[Stored items]
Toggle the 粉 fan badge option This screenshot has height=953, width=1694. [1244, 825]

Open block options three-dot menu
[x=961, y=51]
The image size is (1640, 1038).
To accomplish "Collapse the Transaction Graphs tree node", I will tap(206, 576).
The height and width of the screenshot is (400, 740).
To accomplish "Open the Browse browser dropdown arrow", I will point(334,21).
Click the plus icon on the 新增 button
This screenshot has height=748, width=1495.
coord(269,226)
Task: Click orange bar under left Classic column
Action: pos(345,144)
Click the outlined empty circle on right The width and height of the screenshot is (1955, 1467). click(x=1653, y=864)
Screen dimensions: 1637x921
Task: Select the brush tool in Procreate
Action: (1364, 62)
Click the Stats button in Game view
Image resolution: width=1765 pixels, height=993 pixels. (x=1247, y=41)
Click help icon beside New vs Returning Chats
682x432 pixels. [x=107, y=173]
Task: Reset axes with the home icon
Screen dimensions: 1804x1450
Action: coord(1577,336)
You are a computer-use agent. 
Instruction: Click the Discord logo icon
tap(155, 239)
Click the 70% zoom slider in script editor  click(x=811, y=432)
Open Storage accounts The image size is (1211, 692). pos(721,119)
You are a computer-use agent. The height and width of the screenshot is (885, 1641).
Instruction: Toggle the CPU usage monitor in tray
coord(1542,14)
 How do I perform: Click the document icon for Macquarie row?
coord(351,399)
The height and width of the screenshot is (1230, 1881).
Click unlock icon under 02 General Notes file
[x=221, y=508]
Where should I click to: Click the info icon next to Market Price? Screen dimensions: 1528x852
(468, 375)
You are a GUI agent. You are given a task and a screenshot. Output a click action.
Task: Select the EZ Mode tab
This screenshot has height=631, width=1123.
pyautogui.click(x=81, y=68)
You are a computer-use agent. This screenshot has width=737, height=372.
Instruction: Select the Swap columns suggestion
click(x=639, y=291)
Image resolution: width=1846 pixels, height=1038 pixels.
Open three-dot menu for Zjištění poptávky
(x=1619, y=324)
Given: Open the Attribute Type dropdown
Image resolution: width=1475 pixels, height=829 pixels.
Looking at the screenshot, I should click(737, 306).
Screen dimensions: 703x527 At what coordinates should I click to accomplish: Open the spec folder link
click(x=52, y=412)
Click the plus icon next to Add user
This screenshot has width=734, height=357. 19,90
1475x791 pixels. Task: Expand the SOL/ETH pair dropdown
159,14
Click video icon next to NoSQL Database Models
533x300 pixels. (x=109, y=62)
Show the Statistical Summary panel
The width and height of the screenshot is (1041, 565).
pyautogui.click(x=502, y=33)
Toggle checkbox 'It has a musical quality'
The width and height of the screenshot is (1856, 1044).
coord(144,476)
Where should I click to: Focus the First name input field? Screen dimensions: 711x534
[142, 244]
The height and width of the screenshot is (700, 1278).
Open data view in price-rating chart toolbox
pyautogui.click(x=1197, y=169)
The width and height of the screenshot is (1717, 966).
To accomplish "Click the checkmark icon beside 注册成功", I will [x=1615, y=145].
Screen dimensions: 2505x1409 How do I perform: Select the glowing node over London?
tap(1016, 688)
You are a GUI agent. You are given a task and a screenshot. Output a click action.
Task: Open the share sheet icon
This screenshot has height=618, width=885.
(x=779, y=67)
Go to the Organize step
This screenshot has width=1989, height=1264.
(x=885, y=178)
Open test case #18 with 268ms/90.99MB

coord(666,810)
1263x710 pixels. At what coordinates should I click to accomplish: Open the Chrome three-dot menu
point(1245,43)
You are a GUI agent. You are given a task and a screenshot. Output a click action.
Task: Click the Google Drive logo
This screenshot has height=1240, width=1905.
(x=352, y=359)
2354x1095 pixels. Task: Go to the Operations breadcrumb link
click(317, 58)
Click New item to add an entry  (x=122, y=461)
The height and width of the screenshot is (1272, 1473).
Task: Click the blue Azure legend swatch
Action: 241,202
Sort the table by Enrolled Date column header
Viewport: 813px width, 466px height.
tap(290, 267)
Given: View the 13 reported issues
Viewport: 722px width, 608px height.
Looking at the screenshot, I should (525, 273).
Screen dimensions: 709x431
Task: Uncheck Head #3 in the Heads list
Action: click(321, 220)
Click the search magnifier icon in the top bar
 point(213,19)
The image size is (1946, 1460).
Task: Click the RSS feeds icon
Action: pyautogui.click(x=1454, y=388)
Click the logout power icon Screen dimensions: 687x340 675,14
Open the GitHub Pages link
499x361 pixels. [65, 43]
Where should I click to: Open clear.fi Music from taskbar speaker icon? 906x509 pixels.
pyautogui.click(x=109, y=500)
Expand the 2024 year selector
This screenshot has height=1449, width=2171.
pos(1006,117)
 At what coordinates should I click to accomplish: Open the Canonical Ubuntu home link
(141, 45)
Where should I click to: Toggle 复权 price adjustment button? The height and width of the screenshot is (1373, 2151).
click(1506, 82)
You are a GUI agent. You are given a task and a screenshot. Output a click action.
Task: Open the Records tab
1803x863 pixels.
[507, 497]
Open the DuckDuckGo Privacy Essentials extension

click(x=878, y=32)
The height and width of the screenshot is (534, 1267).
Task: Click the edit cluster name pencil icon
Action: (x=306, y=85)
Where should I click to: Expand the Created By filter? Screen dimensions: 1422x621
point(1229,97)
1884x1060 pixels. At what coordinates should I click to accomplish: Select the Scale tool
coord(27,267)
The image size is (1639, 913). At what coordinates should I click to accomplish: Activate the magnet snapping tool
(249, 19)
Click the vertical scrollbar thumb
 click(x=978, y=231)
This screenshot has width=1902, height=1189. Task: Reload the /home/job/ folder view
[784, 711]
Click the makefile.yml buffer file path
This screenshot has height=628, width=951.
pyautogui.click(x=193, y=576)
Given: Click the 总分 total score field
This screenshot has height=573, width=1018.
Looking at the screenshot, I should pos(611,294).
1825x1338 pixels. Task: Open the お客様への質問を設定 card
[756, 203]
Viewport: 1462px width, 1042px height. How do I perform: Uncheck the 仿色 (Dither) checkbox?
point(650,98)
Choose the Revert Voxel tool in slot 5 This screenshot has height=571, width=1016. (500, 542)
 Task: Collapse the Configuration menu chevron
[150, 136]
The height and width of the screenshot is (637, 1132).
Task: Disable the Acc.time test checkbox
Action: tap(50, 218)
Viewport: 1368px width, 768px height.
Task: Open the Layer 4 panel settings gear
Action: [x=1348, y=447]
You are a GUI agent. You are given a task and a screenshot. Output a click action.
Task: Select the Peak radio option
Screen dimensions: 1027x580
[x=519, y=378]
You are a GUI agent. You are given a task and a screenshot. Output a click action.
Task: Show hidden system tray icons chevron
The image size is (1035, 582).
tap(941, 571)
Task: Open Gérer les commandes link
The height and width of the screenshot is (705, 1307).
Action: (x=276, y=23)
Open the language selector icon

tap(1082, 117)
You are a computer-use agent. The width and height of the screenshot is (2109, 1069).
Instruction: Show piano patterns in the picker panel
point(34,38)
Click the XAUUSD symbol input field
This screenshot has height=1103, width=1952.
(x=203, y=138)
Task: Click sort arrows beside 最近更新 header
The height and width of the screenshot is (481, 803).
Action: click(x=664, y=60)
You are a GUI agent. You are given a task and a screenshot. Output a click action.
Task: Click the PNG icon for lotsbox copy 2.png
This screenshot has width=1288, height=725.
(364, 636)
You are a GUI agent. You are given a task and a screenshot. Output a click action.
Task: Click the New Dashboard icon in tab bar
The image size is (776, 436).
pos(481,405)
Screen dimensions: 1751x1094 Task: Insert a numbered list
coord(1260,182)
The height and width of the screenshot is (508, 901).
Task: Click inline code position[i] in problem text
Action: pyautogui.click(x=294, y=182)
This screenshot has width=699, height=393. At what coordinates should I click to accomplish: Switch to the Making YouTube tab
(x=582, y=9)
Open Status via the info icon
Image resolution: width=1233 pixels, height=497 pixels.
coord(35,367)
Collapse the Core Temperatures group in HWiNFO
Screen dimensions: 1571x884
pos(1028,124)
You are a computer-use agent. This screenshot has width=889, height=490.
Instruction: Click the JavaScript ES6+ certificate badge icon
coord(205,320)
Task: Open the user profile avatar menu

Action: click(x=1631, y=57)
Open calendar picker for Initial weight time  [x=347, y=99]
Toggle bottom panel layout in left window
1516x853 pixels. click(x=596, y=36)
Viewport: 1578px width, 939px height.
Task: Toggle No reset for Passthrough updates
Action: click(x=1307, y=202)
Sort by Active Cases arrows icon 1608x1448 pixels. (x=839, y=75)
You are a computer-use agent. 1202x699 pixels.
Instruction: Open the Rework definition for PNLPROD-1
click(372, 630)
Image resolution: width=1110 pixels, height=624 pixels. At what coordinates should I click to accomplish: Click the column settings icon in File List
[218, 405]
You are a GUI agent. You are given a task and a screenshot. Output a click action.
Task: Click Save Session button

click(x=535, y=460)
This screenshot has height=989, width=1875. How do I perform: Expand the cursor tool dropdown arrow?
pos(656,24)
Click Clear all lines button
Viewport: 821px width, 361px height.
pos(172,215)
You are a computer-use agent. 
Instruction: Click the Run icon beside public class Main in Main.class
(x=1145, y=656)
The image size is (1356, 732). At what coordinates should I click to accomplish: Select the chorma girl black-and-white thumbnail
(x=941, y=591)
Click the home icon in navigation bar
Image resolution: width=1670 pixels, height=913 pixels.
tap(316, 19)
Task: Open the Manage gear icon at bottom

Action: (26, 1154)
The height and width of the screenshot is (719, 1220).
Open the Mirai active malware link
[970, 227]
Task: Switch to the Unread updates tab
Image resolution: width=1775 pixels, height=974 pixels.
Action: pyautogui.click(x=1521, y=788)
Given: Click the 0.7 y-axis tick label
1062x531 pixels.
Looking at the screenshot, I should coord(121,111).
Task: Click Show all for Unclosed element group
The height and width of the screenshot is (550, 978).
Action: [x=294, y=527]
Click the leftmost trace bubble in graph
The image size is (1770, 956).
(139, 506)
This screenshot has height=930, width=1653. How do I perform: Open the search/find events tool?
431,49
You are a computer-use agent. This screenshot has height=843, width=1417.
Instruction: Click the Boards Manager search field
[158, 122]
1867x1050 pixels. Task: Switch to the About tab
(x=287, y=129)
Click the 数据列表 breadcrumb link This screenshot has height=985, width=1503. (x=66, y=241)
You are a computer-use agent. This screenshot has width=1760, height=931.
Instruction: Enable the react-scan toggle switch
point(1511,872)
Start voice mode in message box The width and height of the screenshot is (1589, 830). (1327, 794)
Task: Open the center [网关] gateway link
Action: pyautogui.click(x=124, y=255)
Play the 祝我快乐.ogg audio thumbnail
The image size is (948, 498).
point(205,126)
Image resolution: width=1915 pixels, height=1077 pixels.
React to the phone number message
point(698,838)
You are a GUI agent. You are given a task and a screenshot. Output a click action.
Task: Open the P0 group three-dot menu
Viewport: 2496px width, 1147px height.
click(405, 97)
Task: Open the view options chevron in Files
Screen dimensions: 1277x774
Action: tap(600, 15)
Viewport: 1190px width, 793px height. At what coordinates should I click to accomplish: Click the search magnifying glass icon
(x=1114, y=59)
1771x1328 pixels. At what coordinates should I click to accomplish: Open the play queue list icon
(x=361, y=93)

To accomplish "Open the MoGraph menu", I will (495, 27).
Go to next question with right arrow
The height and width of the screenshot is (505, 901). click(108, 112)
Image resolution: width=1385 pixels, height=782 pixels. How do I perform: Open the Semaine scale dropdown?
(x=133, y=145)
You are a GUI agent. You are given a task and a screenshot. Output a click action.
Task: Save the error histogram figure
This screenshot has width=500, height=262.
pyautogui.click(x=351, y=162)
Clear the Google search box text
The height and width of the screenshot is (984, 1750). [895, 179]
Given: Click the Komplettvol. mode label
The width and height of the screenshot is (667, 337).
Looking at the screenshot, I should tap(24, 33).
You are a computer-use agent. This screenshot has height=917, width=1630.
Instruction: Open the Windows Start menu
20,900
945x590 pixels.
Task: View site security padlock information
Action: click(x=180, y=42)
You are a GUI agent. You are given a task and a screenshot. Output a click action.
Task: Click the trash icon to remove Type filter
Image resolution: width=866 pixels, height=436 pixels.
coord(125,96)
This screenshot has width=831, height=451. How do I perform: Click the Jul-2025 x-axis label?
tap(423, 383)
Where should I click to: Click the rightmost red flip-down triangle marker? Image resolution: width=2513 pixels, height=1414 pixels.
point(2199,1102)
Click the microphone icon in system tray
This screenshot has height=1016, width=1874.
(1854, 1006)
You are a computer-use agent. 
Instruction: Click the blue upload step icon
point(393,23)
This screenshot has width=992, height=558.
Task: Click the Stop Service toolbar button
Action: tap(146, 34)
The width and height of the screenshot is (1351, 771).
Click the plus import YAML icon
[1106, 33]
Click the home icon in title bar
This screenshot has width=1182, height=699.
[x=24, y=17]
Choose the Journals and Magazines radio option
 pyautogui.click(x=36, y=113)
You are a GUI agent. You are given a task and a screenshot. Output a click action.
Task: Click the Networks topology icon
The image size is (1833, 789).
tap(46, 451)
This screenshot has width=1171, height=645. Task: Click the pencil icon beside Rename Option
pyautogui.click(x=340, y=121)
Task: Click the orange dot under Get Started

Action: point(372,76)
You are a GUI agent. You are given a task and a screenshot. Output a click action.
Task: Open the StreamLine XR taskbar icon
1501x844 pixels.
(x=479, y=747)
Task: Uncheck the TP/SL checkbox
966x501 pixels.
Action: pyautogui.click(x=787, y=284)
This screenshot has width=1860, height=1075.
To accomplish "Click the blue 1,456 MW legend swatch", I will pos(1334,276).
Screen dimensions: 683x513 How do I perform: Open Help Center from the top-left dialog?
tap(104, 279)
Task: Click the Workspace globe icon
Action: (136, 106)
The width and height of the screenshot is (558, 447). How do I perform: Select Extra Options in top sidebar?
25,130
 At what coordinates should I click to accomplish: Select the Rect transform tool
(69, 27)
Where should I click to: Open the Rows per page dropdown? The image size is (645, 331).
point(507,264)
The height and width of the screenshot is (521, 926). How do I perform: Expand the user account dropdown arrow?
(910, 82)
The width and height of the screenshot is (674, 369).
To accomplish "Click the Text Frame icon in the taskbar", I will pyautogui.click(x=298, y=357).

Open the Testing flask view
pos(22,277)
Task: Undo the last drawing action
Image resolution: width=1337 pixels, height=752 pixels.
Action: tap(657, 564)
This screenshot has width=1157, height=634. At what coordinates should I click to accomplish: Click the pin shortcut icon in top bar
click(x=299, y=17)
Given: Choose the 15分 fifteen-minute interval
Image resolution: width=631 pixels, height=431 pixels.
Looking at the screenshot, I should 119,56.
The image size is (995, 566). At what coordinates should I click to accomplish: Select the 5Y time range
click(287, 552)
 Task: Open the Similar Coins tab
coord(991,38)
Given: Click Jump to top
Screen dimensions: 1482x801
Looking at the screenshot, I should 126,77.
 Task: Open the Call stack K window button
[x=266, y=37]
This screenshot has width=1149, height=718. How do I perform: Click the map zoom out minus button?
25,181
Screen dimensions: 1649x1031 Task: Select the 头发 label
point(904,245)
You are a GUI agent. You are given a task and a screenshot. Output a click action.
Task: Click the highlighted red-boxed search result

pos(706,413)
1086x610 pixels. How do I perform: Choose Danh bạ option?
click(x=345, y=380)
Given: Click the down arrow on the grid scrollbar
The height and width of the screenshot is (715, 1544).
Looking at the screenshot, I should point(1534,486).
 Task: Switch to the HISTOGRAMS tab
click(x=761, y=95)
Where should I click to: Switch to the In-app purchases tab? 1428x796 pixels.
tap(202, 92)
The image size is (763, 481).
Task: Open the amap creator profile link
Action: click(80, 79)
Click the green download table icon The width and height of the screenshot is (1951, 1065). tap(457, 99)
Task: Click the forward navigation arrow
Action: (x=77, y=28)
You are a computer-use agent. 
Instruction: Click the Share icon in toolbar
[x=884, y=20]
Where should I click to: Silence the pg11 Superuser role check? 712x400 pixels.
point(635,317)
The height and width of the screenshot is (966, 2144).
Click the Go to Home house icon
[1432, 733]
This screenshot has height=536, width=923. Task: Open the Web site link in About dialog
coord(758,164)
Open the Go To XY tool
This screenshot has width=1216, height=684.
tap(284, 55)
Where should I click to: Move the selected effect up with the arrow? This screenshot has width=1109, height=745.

* [EXERCISE]
Every line above that includes the word "group" must appear in the answer.

* [ANSWER AREA]
Collapse the Core Temperatures group in HWiNFO
Task: Click Show all for Unclosed element group
Task: Open the P0 group three-dot menu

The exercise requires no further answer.